La chambre criminelle ne renvoie pas au Conseil constitutionnel deux questions prioritaires de constitutionnalité (QPC) relatives à la conformité du recours aux box vitrés aux droits et libertés constitutionnellement garantis. 

par Dorothée Goetzle 7 décembre 2018

À la suite d’une action engagée par l’ordre des avocats du barreau de Versailles, le 16 février 2018, le Conseil d’État était amené à se prononcer sur la compétence de la juridiction administrative pour ordonner le retrait d’un box sécurisé dans une salle d’audience.
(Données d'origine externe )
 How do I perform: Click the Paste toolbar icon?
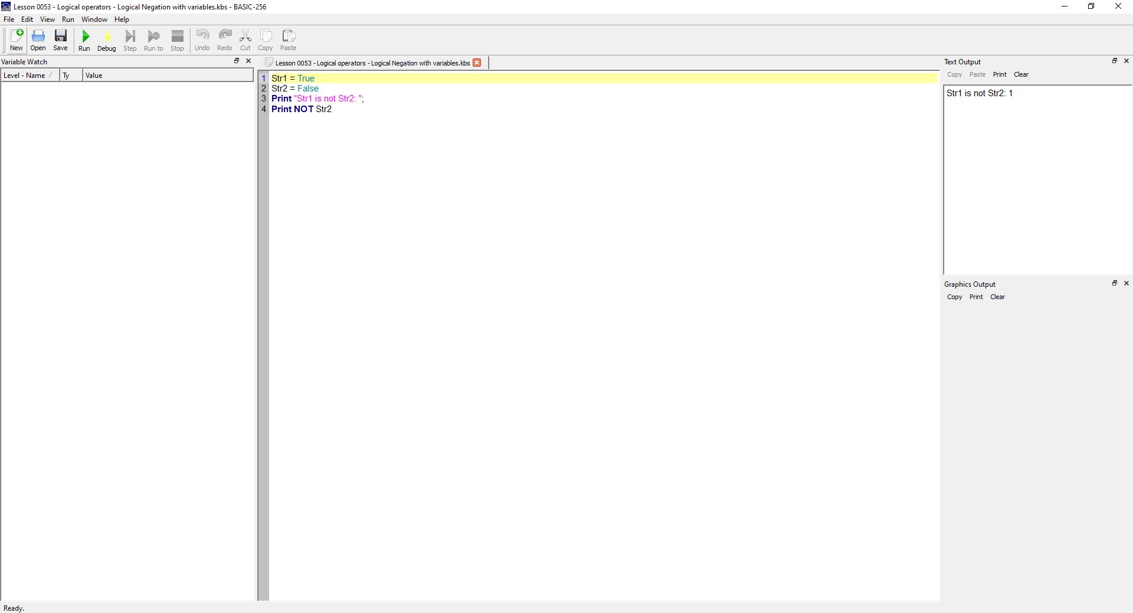[x=288, y=40]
À cette occasion, le Conseil d’État avait considéré que l’installation dans une salle d’audience d’une juridiction pénale d’un dispositif sécurisé destiné à accueillir, lors des audiences, des prévenus ou des accusés dont la comparution peut présenter des dangers particuliers n’est pas détachable des modalités de déroulement de l’audience, dont il appartient au président de la juridiction d’assurer la police. Il en résulte que le contentieux relatif à une telle installation concerne le fonctionnement de l’autorité judiciaire (CE 16 févr. 2018, n° 417944, Ordre des avocats au barreau de Versailles, AJDA 2018. 370 ; D. 2018. 421 ; ibid. 1611, obs. J. Pradel ). C’est donc en toute logique au travers du mécanisme de la question prioritaire de constitutionnalité que le débat autour des box vitrés dans les salles d’audience refait son apparition sur la scène juridique.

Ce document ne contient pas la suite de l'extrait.